··· Dataset records

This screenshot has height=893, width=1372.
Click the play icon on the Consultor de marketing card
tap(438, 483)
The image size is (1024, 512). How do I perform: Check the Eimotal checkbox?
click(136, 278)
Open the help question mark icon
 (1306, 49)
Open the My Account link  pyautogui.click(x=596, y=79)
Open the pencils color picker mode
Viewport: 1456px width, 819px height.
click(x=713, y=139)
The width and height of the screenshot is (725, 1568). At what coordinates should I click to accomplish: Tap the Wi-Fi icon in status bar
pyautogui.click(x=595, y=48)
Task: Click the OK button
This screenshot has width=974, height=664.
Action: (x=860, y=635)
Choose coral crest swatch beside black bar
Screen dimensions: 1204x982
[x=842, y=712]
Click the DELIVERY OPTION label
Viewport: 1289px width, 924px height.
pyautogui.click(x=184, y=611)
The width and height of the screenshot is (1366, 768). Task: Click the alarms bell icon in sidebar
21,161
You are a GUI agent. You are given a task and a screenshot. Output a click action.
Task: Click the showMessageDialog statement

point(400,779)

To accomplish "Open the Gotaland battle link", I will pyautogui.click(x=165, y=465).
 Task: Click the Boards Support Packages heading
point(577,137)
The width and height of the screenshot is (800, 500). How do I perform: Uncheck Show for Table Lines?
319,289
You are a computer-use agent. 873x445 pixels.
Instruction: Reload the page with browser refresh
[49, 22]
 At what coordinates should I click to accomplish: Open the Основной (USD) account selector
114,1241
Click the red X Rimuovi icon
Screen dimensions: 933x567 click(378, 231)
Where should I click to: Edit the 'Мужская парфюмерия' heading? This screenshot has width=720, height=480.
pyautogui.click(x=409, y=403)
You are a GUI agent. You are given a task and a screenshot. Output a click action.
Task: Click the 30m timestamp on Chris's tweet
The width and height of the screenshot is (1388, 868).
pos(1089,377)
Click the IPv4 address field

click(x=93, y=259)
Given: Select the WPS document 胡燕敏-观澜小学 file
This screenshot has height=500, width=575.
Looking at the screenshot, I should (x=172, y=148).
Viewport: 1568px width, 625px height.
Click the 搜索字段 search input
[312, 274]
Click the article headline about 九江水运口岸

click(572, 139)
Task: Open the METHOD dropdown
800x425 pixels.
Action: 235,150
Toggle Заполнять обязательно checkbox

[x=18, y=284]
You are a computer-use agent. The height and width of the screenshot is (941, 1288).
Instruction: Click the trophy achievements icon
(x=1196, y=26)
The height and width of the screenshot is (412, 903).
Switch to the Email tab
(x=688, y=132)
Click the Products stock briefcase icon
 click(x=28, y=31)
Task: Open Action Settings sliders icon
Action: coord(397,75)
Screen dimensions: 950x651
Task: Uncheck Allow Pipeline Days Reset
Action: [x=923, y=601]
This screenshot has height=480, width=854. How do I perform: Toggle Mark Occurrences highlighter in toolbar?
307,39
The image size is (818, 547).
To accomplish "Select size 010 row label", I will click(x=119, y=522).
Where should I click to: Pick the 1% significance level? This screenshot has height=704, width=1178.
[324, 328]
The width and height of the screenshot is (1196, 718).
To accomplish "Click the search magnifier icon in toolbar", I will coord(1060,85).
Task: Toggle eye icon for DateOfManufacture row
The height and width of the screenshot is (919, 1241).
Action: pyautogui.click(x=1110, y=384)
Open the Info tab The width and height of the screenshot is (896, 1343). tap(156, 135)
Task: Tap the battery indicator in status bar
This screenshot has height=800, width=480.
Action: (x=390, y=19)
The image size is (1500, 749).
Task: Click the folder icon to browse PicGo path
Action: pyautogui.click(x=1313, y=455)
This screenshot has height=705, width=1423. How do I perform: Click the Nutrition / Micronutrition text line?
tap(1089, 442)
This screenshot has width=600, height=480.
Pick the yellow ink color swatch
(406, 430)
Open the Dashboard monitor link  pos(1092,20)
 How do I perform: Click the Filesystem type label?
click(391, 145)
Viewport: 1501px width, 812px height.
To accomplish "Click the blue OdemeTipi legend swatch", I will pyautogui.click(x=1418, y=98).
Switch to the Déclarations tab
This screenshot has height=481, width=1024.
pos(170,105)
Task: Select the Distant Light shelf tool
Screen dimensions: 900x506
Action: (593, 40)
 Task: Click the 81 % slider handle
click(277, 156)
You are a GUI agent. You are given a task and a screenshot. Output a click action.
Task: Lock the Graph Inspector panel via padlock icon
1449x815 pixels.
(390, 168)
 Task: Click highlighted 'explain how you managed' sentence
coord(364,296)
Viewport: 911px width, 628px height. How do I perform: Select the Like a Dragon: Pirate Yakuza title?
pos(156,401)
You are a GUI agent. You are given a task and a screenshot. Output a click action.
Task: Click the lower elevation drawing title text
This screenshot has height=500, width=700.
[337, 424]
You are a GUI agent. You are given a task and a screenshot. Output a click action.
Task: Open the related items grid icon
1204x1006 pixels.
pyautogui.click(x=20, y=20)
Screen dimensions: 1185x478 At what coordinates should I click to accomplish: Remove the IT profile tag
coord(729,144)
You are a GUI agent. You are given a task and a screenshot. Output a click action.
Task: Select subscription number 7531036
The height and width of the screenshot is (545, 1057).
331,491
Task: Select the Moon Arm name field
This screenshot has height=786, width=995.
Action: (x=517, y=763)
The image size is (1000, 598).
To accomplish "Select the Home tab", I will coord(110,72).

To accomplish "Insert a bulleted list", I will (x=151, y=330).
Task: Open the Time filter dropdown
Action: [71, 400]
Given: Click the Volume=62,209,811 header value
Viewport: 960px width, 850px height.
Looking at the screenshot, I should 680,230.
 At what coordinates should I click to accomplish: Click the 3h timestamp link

······

- **Goal of the exercise**
Copy each line of the records that has "timestamp" in it.

- **Solution to the exercise**
Task: Click the 30m timestamp on Chris's tweet
 At what coordinates should I click to accomplish: Click the 3h timestamp link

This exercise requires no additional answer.